The company, based in Pittsburgh, obtained $14.1 billion in financing from JPMorgan Chase & Co. and Wells Fargo & Co. to support the ketchup maker’s $23 billion buyout by Warren Buffett’s Berkshire Hathaway Inc. and 3G Capital, according to a regulatory filing today.
Fuss, whose Loomis Sayles Bond Fund beat 98 percent of its peers in the past three years, said last month that junk debt is “overbought as I’ve ever seen it,” while Oaktree’s Marks told clients in a January memo that “this is a time for caution.”
Yields on junk bonds, rated below Baa3 by Moody’s Investors Service and lower than BBB- at Standard & Poor’s, fell to a record low of 6.41 percent on Jan. 25, according to Bank of America Merrill Lynch index data. An unprecedented $72.4 billion flowed into junk funds globally last year, according to EPFR Global.
The Bank of America Merrill Lynch U.S. High Yield Index has lost 0.06 percent this month through yesterday.
The $1.1 billion of withdrawals from junk-bond ETFs in the week ended Feb. 6 compares with $324.1 million pulled in the same period from mutual funds, which manage $290.2 billion, according to RBS citing Lipper data.
The ETFs have lost $568.1 million of deposits this year while mutual funds reported $1 billion of inflows, the first directional divergence since the quarter ended Sept. 30, 2011, RBS data show.
That period 16 months ago “was a bad time for corporate credit,” said Bonnie Baha, the head of global developed credit at Los Angeles-based DoubleLine Capital LP, which oversees about $53 billion. “Everyone agrees that valuations are ridiculous yet money has continued to flow into the sector.”
Investors put $211 million into non-ETF mutual funds that invest in high-yield bonds this week while pulling $540 million from junk-debt ETFs, according to a Feb. 14 Bank of America report.

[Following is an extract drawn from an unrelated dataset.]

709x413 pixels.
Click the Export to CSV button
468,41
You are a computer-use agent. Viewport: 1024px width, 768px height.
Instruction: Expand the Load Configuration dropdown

The Federal Reserve’s policy of holding benchmark borrowing costs in a range of zero to 0.25 percent since December 2008 prodded investors to buy riskier assets as Treasury yields plunged to an unprecedented 1.39 percent on July 24 before rising to 2.03 percent on Feb. 13, the highest since last April.
Mutual funds and ETFs have been among the largest buyers of corporate bonds in recent years, credit strategists led by Stephen Antczak at Citigroup in a Feb. 1 report.
As a result, the corporate bond market has grown more vulnerable to losses that are accelerated by outflows when U.S. Treasury rates rise because “these buyers tend to be backward- looking and sensitive to total returns, particularly negative total returns,” they wrote.
ETFs are losing investors who are seeking better opportunities in specific credits as they see the diminishing potential returns for the broader market, Tchir said.
The disproportionate outflows among the ETFs compared with the mutual funds shows that the funds truly are “‘fast money’ and could leave quickly,” wrote credit strategists led by Eric Beinstein at JPMorgan in a Feb. 14 note.
“Institutional money in particular is moving out of these,” Tchir said, noting that the ETFs are typically restricted to buying the most-actively traded bonds from the largest issuers, which have benefitted disproportionately from last year’s inflows. “People are either shifting into the smaller issuers or those that don’t fit these indices particularly well.”